Pure Bi₂O₃ cannot form glass, but a small amount of glass formers such as B₂O₃, P₂O_5, and SiO₂ can be used to obtain a melt that condenses into a glassy state [1].

Bismuth ions, similar to lead ions, can enter the network structure of the glass (Bi atom has a similar atomic weight, ionic radius, and electronic configuration as lead atom, both having 2S-electrons on the outer layer). As a glass former, the influence of bismuth on the linear expansion coefficient is not so great if compared to barium and strontium. The glass-forming region of this system is relatively large [1], where the Bi₂O₃/B₂O₃ ratio can reach 2/1 or more. Therefore, when the content of Bi₂O₃ is high enough, it may play a role as a glass former.

The literature [2] studied the formation area of B₂O₃-Tl₂O-Bi₂O₃, B₂O₃-PbO-Bi₂O₃, B₂O₃-CdO-Bi₂O₃ system glass. Glass was melted in a metal crucible, melting amount 2–4 g. This kind of glass is melted in kerosene furnace at 800–900°C for 10–30 min. The resulting glass B₂O₃ content is not high. This proves that the other components act as glass-forming bodies, including Bi₂O₃, PbO, CdO, and Tl₂O. Figure 1 shows the glass structure of Bi₂O₃-B₂O₃ system at Bi₂O₃ 60 mol%. When the concentration of Bi₂O₃ is 75 mol%, the structure is shown in Figure 2. It is noteworthy that a more complex structure appears when adding lead oxide to bismuth borate glass, as shown in Figure 3. This is because the bismuth ions undergo a severe polarization and deform under the action of an external electric field, thus promoting the formation of asymmetric radicals.

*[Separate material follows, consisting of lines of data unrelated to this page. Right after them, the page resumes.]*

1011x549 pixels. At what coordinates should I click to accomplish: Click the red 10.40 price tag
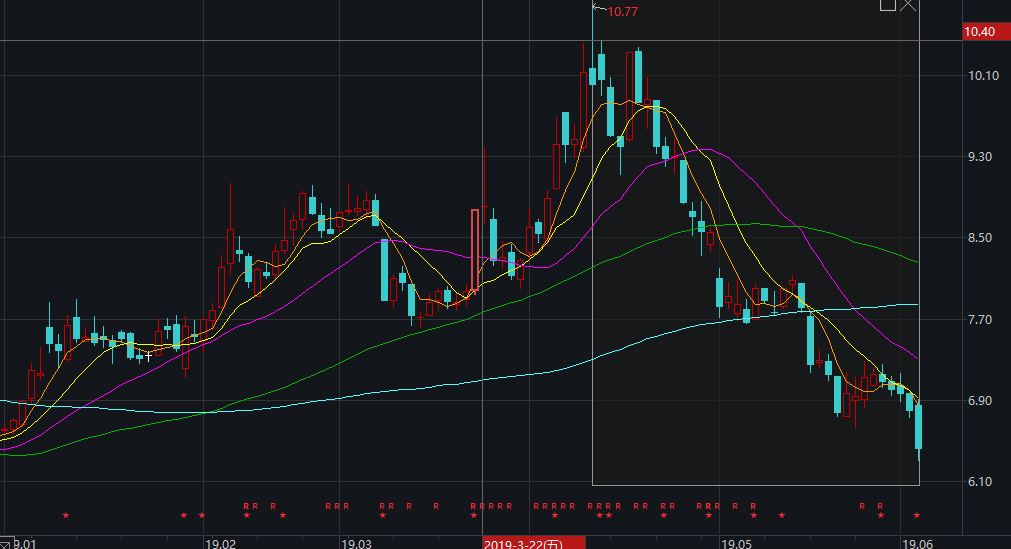pyautogui.click(x=979, y=32)
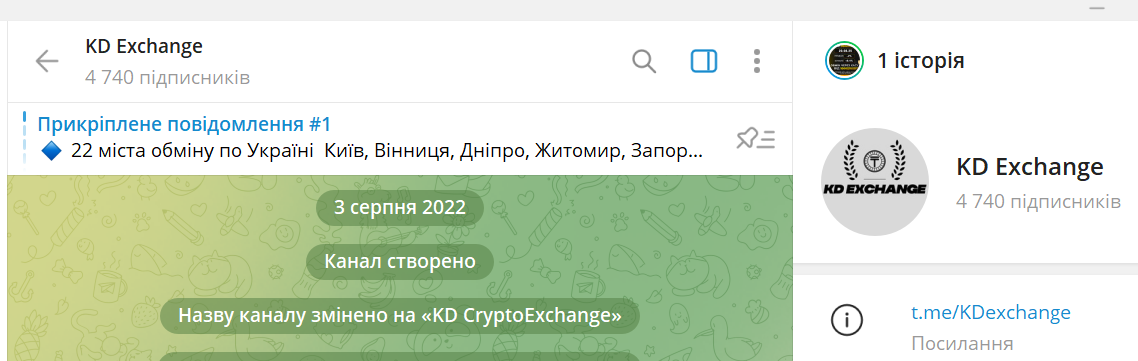Open search in the KD Exchange channel
Image resolution: width=1138 pixels, height=361 pixels.
pyautogui.click(x=644, y=61)

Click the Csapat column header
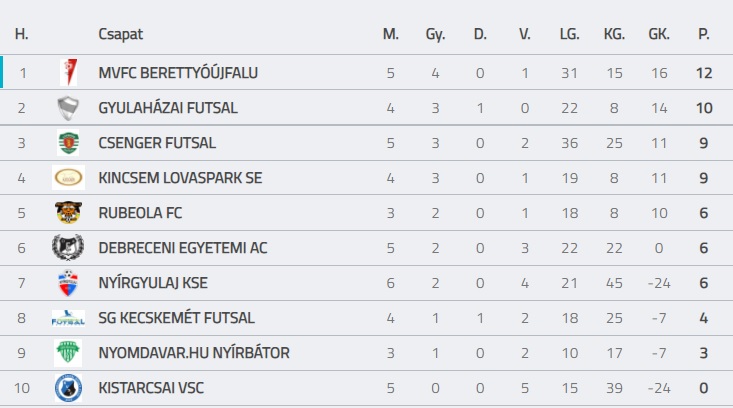coord(121,34)
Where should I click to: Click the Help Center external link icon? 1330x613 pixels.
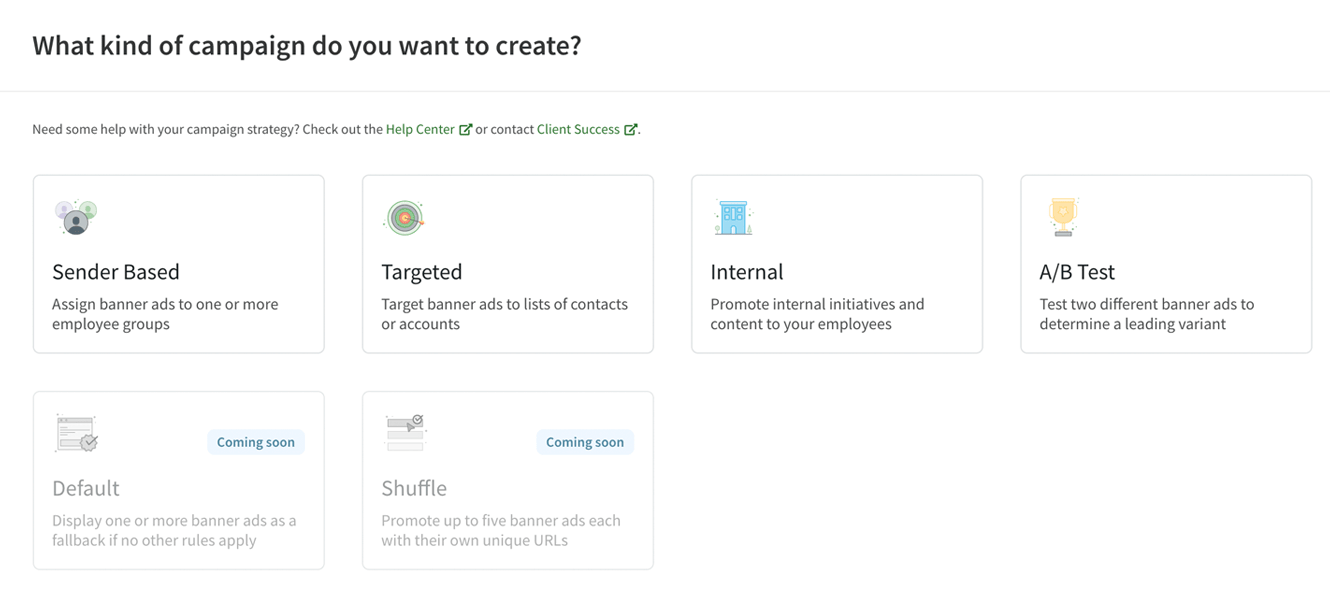[465, 128]
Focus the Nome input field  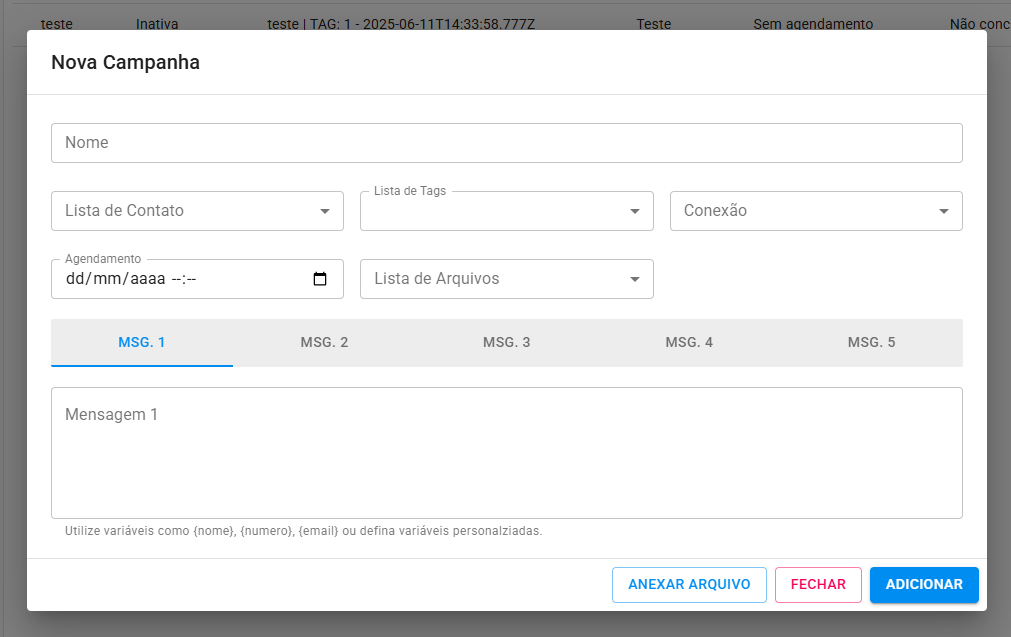[x=506, y=143]
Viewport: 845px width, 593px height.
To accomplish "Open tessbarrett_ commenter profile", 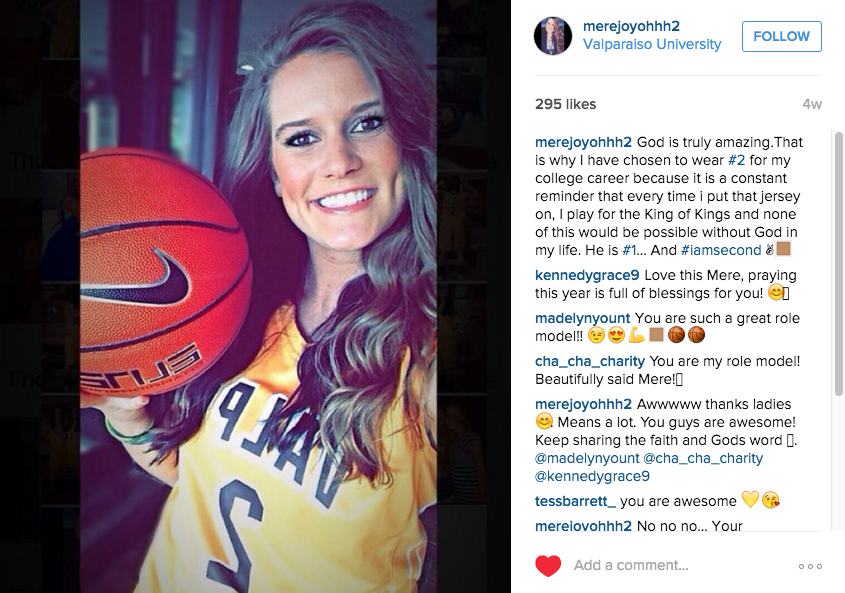I will click(x=575, y=501).
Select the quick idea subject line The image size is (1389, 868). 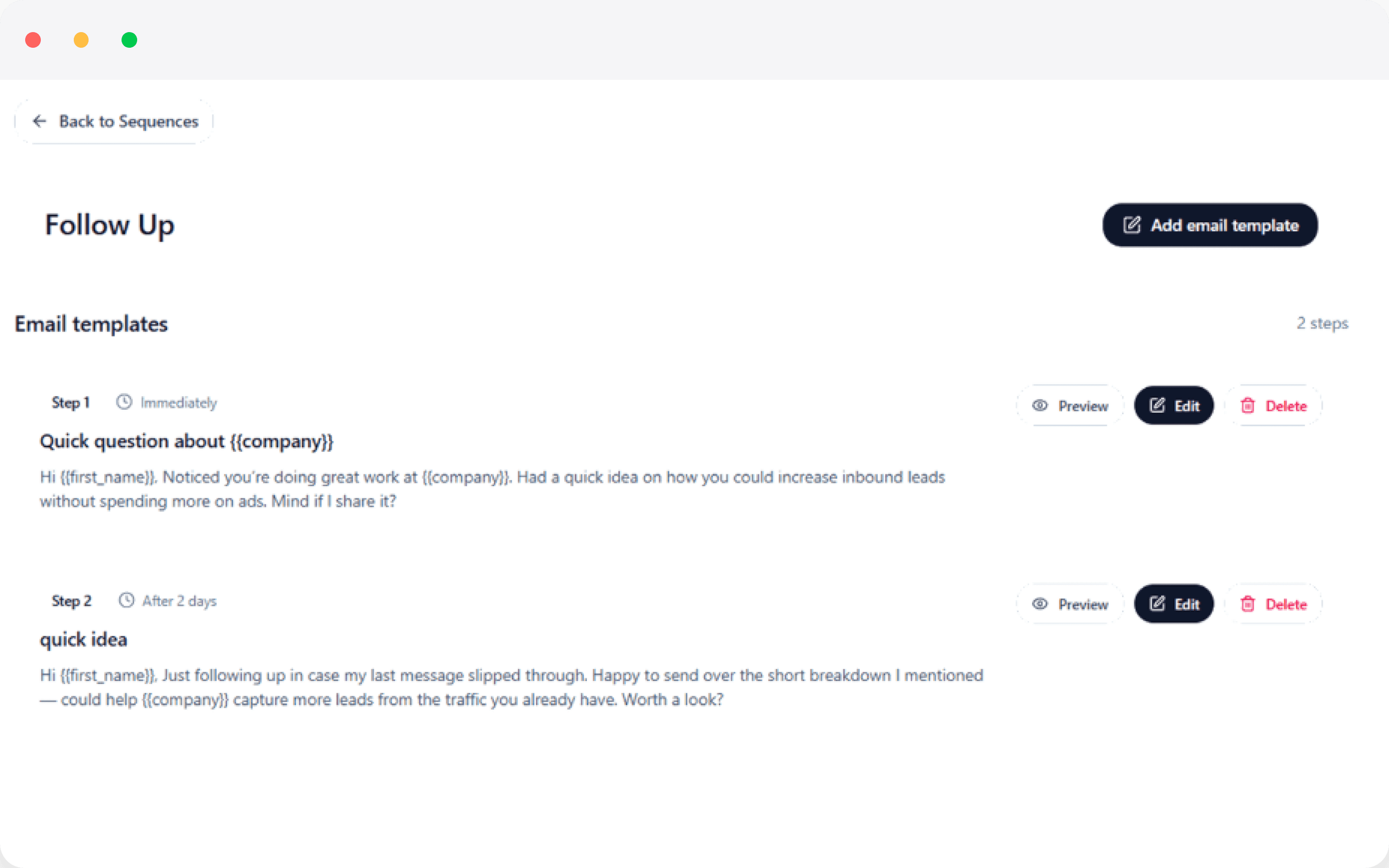84,639
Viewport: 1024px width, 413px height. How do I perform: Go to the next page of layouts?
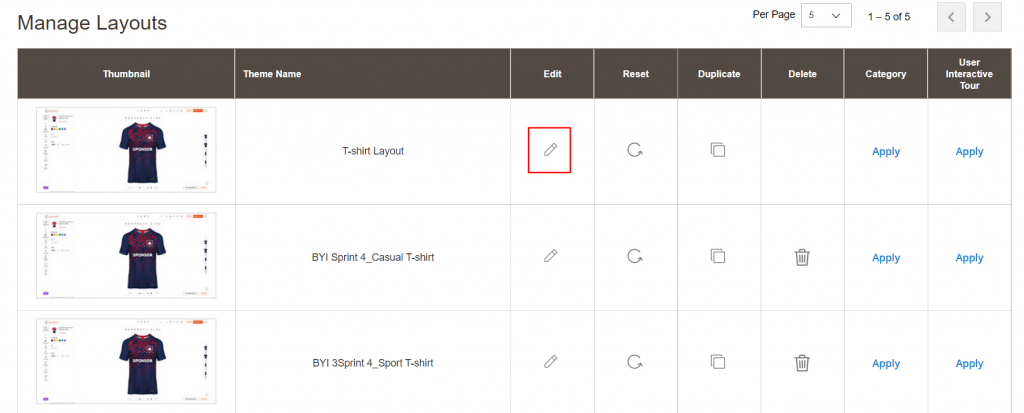pyautogui.click(x=987, y=17)
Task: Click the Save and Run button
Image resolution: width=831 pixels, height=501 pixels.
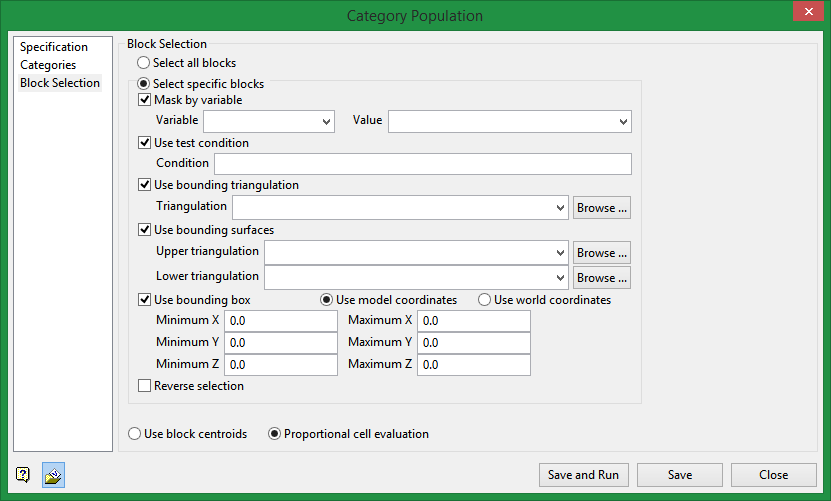Action: [x=584, y=475]
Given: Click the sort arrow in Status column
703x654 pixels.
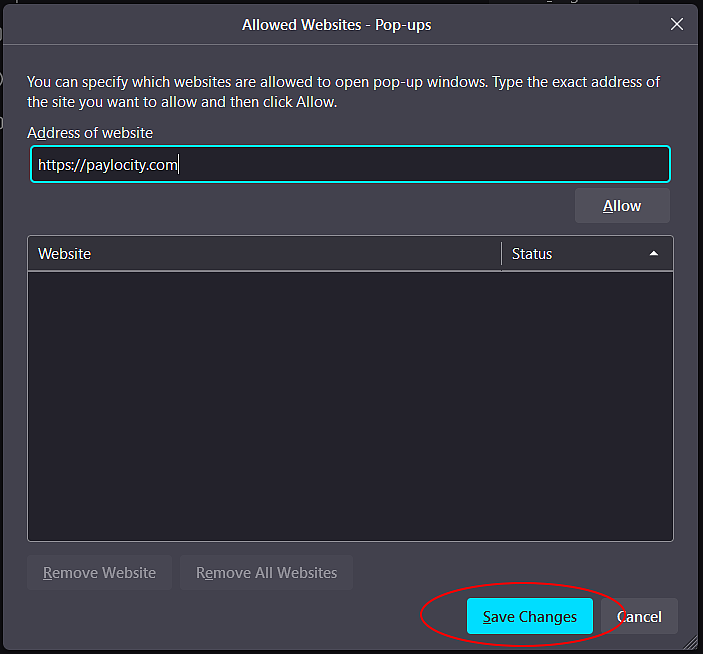Looking at the screenshot, I should [x=654, y=254].
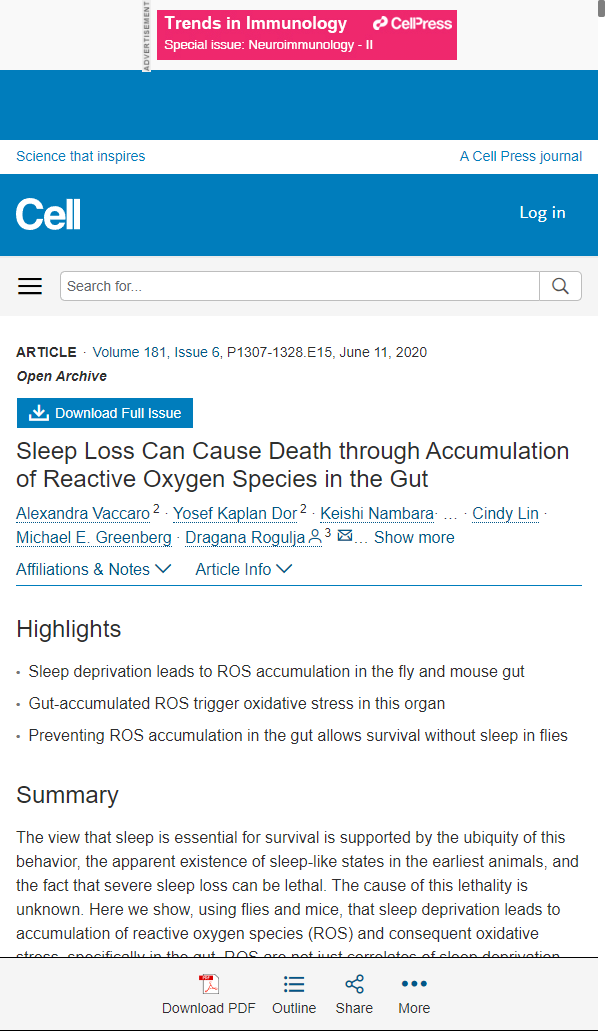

Figure 4 shows the phase diagram of the Bi₂O₃-SiO₂ system [3, 4, 5]. By analyzing it, we could found that the Bi₂O₃-SiO₂ system has the properties of forming glass at the molar ratio Bi₂O₃:SiO₂ = 1:1. According to the report by Fei et al. [6, 7], the Bi₂O₃-SiO₂ system glass can be prepared by the conventional glass preparation process at a molar ratio of Bi₂O₃:SiO₂ = 1:1.

Similar to PbO, Bi₂O₃ in the glass structure can significantly reduce the viscosity, increase the density, and can also act as a flux. Bi is a heavy metal element but its field strength is very small, the bond strength of the Bi-O bond is much stronger than that of the Si-O bond. Therefore, Bi cannot form glass alone but the Bi₂O₃-SiO₂ system glass may have a broad glass-forming region. That is to say the amount of Bi₂O₃ added in this system can be large. When the mole fraction of Bi₂O₃ is greater than 50%, it is necessary to partially form the glass after water quenching.

Figure 5 shows the XRD patterns of Bi₂O₃-SiO₂ base glasses with a molar ratio of 1:1. The preparation process was as follows: Bi₂O₃ and SiO₂ with a molar ratio of 1:1 were ground for 3 h with absolute ethanol as grinding medium and dried for 1 h. Then, the batch was poured into 200 ml corundum crucible, placed in the box-type electric furnace for melting at 1100°C. Since Bi₂O₃ is volatile, the corundum crucible was capped.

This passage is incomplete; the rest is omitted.